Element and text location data
■ ■ ■ ■ ■

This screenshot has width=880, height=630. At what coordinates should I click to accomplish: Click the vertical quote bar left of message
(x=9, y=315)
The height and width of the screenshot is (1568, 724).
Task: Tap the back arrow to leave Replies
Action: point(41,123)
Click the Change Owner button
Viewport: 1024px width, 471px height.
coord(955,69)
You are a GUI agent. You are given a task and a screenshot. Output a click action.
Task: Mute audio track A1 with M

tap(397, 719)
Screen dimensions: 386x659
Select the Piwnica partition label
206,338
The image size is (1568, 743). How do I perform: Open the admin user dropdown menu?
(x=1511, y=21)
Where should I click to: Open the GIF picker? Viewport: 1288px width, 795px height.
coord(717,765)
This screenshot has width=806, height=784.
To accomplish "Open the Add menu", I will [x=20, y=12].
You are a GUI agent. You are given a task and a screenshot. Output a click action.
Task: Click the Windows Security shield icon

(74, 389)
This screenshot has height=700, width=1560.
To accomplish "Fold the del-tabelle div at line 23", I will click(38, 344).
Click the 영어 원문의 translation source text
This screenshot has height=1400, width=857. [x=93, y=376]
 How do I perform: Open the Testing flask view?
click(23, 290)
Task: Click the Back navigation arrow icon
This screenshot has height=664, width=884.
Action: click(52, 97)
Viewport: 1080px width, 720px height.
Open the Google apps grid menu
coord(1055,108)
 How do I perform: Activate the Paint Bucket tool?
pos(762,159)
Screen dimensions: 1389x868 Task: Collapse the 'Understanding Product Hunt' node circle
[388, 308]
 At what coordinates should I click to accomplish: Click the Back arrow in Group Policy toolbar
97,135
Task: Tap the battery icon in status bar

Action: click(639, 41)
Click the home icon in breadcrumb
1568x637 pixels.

■ ■ ■ ■ ■

> [Task]
Please render every line of the items above as a Markdown table with the columns "Row" and "Line", numbering the rows and leaving out blank lines.

> [Task output]
| Row | Line |
|---|---|
| 1 | This screenshot has width=880, height=630. At what coordinates should I click to accomplish: Click the vertical quote bar left of message |
| 2 | (x=9, y=315) |
| 3 | The height and width of the screenshot is (1568, 724). |
| 4 | Task: Tap the back arrow to leave Replies |
| 5 | Action: point(41,123) |
| 6 | Click the Change Owner button |
| 7 | Viewport: 1024px width, 471px height. |
| 8 | coord(955,69) |
| 9 | You are a GUI agent. You are given a task and a screenshot. Output a click action. |
| 10 | Task: Mute audio track A1 with M |
| 11 | tap(397, 719) |
| 12 | Screen dimensions: 386x659 |
| 13 | Select the Piwnica partition label |
| 14 | 206,338 |
| 15 | The image size is (1568, 743). How do I perform: Open the admin user dropdown menu? |
| 16 | (x=1511, y=21) |
| 17 | Where should I click to: Open the GIF picker? Viewport: 1288px width, 795px height. |
| 18 | coord(717,765) |
| 19 | This screenshot has width=806, height=784. |
| 20 | To accomplish "Open the Add menu", I will [x=20, y=12]. |
| 21 | You are a GUI agent. You are given a task and a screenshot. Output a click action. |
| 22 | Task: Click the Windows Security shield icon |
| 23 | (74, 389) |
| 24 | This screenshot has height=700, width=1560. |
| 25 | To accomplish "Fold the del-tabelle div at line 23", I will click(38, 344). |
| 26 | Click the 영어 원문의 translation source text |
| 27 | This screenshot has height=1400, width=857. [x=93, y=376] |
| 28 |  How do I perform: Open the Testing flask view? |
| 29 | click(23, 290) |
| 30 | Task: Click the Back navigation arrow icon |
| 31 | This screenshot has height=664, width=884. |
| 32 | Action: click(52, 97) |
| 33 | Viewport: 1080px width, 720px height. |
| 34 | Open the Google apps grid menu |
| 35 | coord(1055,108) |
| 36 |  How do I perform: Activate the Paint Bucket tool? |
| 37 | pos(762,159) |
| 38 | Screen dimensions: 1389x868 Task: Collapse the 'Understanding Product Hunt' node circle |
| 39 | [388, 308] |
| 40 |  At what coordinates should I click to accomplish: Click the Back arrow in Group Policy toolbar |
| 41 | 97,135 |
| 42 | Task: Tap the battery icon in status bar |
| 43 | Action: click(639, 41) |
| 44 | Click the home icon in breadcrumb |
| 45 | 1568x637 pixels. |